### DATA
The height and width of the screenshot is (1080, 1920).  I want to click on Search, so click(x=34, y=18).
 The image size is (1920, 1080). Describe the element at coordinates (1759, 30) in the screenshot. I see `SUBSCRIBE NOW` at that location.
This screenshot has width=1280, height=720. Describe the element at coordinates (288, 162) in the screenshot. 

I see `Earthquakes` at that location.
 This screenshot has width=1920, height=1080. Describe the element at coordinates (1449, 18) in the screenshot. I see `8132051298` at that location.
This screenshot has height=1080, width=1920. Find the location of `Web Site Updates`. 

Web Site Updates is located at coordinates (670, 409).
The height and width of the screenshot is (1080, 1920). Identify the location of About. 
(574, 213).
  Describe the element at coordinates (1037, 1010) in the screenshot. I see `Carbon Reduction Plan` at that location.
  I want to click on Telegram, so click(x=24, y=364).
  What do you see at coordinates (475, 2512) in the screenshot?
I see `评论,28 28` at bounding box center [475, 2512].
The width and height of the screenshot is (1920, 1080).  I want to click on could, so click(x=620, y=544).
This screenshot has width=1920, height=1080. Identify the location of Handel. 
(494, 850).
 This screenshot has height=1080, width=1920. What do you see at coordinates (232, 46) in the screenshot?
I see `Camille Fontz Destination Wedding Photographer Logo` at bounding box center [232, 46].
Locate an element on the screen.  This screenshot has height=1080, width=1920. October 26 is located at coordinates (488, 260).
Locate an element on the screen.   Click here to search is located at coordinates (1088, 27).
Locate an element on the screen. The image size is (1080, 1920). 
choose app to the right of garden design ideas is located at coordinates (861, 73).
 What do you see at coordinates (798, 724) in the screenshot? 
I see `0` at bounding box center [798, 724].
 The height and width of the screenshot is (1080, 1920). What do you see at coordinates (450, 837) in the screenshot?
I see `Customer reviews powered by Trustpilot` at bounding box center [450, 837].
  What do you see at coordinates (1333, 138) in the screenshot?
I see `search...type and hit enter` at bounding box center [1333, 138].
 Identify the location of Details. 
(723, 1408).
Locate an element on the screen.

### SHORT PROBLEM
Give every line of the data above as a Markdown table with the columns No. and Line. Number the rows in order and omit blank lines.

### TASK ANSWER
| No. | Line |
|---|---|
| 1 | The height and width of the screenshot is (1080, 1920).  I want to click on Search, so click(x=34, y=18). |
| 2 |  The image size is (1920, 1080). Describe the element at coordinates (1759, 30) in the screenshot. I see `SUBSCRIBE NOW` at that location. |
| 3 | This screenshot has width=1280, height=720. Describe the element at coordinates (288, 162) in the screenshot.  |
| 4 | I see `Earthquakes` at that location. |
| 5 |  This screenshot has width=1920, height=1080. Describe the element at coordinates (1449, 18) in the screenshot. I see `8132051298` at that location. |
| 6 | This screenshot has height=1080, width=1920. Find the location of `Web Site Updates`.  |
| 7 | Web Site Updates is located at coordinates (670, 409). |
| 8 | The height and width of the screenshot is (1080, 1920). Identify the location of About.  |
| 9 | (574, 213). |
| 10 |   Describe the element at coordinates (1037, 1010) in the screenshot. I see `Carbon Reduction Plan` at that location. |
| 11 |   I want to click on Telegram, so click(x=24, y=364). |
| 12 |   What do you see at coordinates (475, 2512) in the screenshot? |
| 13 | I see `评论,28 28` at bounding box center [475, 2512]. |
| 14 | The width and height of the screenshot is (1920, 1080).  I want to click on could, so click(x=620, y=544). |
| 15 | This screenshot has width=1920, height=1080. Identify the location of Handel.  |
| 16 | (494, 850). |
| 17 |  This screenshot has height=1080, width=1920. What do you see at coordinates (232, 46) in the screenshot? |
| 18 | I see `Camille Fontz Destination Wedding Photographer Logo` at bounding box center [232, 46]. |
| 19 | Locate an element on the screen.  This screenshot has height=1080, width=1920. October 26 is located at coordinates (488, 260). |
| 20 | Locate an element on the screen.   Click here to search is located at coordinates (1088, 27). |
| 21 | Locate an element on the screen. The image size is (1080, 1920).  |
| 22 | choose app to the right of garden design ideas is located at coordinates (861, 73). |
| 23 |  What do you see at coordinates (798, 724) in the screenshot?  |
| 24 | I see `0` at bounding box center [798, 724]. |
| 25 |  The height and width of the screenshot is (1080, 1920). What do you see at coordinates (450, 837) in the screenshot? |
| 26 | I see `Customer reviews powered by Trustpilot` at bounding box center [450, 837]. |
| 27 |   What do you see at coordinates (1333, 138) in the screenshot? |
| 28 | I see `search...type and hit enter` at bounding box center [1333, 138]. |
| 29 |  Identify the location of Details.  |
| 30 | (723, 1408). |
| 31 | Locate an element on the screen. |